*Problem statement*
When you find the line with "Privacy Policy. (306, 2508)" among the records below, reproduce it and each line after it exactly, ending with the line with "Decline (492, 2541)".

*Provided data*
□ □ □

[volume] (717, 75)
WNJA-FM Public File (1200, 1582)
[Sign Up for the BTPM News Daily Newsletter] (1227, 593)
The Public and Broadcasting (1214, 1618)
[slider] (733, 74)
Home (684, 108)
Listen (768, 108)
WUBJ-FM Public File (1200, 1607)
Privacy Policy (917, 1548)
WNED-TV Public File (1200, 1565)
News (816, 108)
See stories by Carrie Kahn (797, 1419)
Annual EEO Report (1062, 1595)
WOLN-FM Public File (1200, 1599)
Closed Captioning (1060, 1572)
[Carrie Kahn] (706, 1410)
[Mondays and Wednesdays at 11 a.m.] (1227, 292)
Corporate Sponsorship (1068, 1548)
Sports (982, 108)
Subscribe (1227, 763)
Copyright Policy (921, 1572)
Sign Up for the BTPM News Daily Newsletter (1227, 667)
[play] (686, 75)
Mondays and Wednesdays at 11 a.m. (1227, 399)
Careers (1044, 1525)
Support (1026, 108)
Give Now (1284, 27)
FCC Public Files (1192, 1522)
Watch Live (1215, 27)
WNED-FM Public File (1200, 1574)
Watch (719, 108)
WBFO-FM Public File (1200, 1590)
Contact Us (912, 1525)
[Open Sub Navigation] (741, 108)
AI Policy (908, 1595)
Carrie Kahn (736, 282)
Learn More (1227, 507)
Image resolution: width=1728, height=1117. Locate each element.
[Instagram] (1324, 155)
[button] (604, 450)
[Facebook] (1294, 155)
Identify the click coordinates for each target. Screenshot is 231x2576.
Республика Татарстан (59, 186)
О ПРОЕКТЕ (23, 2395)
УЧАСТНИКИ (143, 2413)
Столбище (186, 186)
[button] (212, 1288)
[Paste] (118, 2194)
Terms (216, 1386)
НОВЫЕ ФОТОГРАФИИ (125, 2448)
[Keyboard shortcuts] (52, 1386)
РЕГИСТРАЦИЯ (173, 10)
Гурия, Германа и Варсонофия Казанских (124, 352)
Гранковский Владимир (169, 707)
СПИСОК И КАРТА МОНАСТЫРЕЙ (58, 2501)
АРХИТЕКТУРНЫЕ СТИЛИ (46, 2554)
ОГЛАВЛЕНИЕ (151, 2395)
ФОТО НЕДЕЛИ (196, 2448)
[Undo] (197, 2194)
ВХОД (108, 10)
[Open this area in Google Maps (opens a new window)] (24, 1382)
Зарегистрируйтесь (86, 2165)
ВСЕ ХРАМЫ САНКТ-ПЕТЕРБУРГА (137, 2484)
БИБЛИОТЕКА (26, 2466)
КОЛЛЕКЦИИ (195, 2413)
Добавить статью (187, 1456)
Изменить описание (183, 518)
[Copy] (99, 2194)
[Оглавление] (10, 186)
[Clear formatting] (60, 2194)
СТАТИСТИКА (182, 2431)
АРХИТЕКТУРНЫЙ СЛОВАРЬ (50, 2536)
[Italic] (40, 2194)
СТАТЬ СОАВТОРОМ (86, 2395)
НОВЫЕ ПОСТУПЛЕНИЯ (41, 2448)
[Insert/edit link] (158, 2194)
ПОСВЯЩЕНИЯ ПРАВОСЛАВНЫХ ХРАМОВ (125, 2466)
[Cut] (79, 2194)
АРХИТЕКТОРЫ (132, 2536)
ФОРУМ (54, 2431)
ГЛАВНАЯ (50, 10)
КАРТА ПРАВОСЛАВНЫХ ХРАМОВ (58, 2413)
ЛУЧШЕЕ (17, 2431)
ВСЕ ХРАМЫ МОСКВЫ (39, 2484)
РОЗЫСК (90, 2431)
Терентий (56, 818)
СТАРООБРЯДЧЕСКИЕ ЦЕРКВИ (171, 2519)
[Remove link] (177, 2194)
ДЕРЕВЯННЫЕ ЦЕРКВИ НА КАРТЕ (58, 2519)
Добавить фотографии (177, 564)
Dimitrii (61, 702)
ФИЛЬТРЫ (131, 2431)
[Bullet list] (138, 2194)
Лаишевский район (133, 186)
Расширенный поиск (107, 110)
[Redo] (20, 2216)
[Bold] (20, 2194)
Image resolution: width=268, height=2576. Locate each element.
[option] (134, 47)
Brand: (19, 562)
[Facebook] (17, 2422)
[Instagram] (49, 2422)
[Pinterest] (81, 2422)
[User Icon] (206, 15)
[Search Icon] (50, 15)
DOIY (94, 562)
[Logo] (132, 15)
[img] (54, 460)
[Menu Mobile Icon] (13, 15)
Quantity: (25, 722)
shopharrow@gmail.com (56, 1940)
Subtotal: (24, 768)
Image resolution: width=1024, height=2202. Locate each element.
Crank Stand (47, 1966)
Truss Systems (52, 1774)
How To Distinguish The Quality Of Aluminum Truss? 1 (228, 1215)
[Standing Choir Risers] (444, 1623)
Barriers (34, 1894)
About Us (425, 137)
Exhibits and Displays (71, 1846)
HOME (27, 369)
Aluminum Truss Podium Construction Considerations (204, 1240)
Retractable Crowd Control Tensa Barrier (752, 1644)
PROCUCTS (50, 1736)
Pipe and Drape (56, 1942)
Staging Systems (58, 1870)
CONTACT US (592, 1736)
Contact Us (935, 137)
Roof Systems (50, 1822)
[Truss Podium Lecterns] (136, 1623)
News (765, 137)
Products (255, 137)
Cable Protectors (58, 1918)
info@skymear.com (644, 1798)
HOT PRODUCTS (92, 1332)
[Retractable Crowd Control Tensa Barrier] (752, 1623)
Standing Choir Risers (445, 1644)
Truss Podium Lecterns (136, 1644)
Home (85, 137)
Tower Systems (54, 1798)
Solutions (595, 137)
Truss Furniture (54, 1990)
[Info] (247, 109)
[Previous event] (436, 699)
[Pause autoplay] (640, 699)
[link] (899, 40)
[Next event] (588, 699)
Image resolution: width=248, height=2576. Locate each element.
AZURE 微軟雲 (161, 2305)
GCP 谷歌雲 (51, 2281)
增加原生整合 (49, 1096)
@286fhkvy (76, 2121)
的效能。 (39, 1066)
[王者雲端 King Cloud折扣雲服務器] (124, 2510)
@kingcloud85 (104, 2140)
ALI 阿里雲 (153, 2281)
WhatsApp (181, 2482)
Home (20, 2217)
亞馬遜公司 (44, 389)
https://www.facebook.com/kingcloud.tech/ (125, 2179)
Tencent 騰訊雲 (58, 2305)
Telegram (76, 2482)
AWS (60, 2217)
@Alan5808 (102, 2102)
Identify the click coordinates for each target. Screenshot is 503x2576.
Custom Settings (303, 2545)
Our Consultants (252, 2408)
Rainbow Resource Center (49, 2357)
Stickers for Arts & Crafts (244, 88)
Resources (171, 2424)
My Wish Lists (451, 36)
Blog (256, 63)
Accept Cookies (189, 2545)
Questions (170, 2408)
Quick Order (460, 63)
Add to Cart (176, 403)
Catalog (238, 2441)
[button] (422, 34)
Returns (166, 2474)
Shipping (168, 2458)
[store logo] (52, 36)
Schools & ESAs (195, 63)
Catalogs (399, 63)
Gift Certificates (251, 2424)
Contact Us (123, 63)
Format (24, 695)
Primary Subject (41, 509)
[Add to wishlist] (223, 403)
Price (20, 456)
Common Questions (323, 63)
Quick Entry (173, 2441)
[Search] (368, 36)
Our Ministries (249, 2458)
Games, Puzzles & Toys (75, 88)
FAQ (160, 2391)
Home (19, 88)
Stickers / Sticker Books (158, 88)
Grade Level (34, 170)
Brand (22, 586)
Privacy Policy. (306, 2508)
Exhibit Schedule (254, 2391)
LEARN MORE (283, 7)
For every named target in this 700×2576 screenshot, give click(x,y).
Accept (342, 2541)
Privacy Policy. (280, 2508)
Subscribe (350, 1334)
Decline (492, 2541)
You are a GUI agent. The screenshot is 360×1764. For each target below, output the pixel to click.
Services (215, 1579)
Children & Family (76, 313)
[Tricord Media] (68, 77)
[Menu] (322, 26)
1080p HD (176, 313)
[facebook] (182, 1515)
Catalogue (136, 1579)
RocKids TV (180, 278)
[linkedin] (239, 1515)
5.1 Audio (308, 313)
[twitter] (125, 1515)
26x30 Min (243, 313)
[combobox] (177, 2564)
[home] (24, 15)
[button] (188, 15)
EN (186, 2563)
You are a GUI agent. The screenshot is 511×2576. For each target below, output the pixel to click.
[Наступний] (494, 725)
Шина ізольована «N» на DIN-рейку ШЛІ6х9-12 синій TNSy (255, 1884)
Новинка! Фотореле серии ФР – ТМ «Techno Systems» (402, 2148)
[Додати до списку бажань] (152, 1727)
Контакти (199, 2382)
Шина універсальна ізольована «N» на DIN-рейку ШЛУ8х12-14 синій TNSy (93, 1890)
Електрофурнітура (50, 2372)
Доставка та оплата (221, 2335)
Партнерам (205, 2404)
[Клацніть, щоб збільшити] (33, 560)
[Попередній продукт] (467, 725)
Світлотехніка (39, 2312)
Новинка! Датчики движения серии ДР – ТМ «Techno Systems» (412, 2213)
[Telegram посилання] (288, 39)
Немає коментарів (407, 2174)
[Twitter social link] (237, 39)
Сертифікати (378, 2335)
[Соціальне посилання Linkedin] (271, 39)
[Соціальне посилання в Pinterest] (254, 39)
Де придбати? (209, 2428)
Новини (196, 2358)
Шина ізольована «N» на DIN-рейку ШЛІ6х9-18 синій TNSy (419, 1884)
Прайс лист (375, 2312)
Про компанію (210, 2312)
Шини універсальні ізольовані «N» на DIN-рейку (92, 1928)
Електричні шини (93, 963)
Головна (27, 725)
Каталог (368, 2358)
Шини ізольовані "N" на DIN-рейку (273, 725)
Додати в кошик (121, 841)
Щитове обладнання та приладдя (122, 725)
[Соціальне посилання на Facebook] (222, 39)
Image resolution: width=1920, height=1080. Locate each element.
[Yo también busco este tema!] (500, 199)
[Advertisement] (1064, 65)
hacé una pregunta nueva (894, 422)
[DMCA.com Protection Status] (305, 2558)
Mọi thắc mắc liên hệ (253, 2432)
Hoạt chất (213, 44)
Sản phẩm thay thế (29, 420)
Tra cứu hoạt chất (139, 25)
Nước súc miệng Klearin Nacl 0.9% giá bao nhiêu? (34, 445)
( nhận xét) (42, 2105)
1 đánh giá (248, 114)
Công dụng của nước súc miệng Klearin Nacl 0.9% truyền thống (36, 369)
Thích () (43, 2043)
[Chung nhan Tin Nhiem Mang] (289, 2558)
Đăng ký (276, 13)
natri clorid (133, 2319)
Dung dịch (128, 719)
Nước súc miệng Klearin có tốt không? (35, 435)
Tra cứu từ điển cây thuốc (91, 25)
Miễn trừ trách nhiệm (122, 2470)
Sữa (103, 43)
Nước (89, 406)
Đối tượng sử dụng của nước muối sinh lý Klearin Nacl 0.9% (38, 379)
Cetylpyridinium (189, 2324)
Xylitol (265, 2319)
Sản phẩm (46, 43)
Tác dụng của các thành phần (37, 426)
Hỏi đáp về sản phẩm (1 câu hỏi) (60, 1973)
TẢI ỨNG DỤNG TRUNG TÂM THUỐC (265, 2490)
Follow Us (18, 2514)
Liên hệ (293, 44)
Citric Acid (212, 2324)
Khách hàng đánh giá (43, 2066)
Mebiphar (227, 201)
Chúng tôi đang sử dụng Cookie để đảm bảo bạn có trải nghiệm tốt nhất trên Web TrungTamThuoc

□ □ □

*Result of this exercise*
Privacy Policy. (306, 2508)
Exhibit Schedule (254, 2391)
LEARN MORE (283, 7)
For every named target in this 700×2576 screenshot, give click(x,y).
Accept (342, 2541)
Privacy Policy. (280, 2508)
Subscribe (350, 1334)
Decline (492, 2541)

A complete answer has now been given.